▸ What is needed
Below are some records. Set down exactly the line holding "Given: Click the" and every later line through the end, omitting the pictures.

▸ Source information

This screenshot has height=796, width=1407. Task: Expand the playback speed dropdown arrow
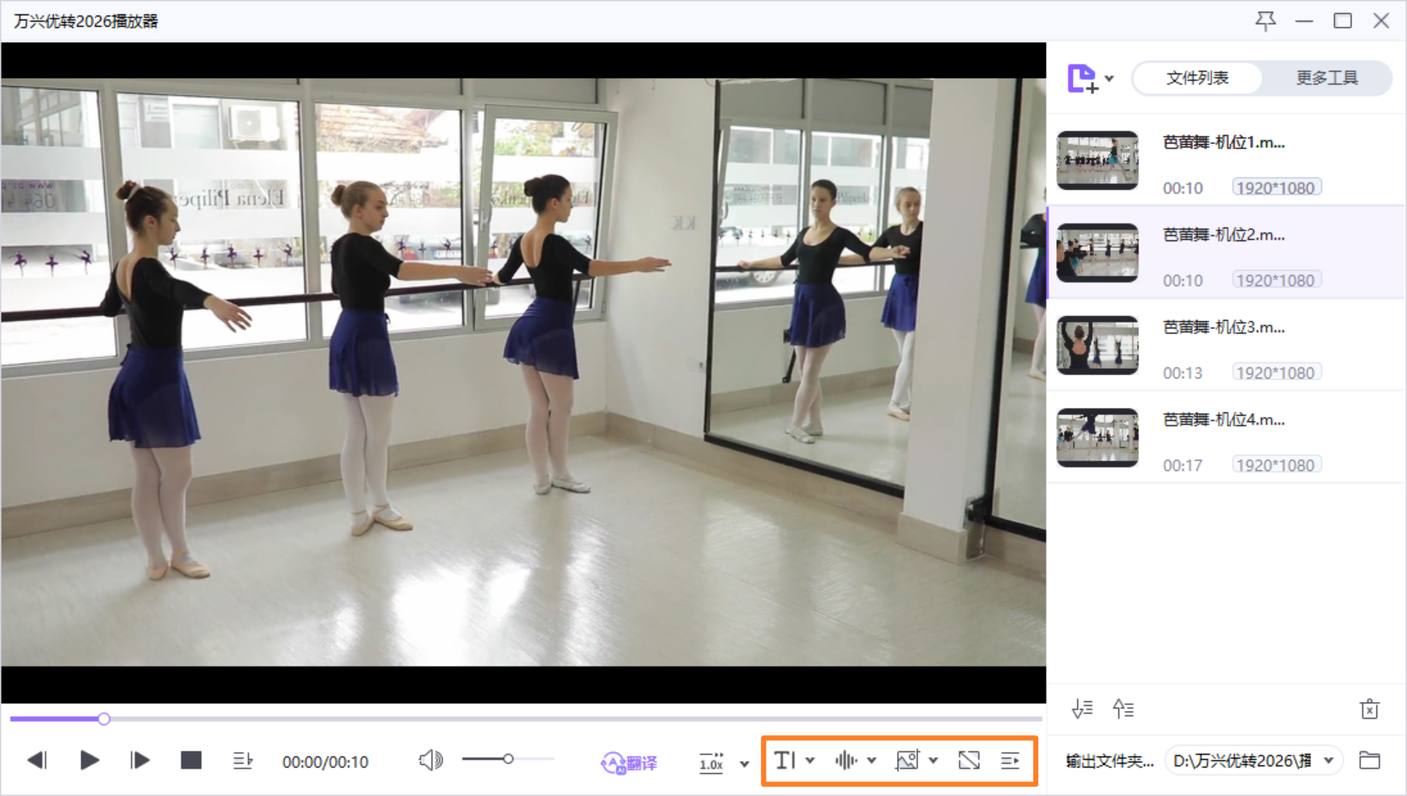[x=745, y=763]
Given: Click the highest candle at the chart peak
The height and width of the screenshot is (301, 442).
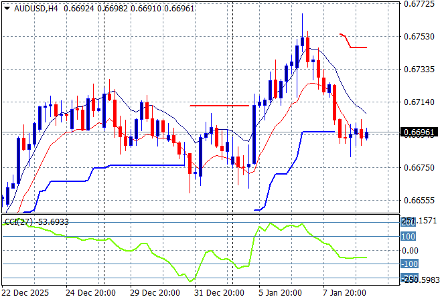Looking at the screenshot, I should point(302,41).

▸ Reply
Given: Click the highest candle at the chart peak
The height and width of the screenshot is (301, 442).
Looking at the screenshot, I should point(302,41).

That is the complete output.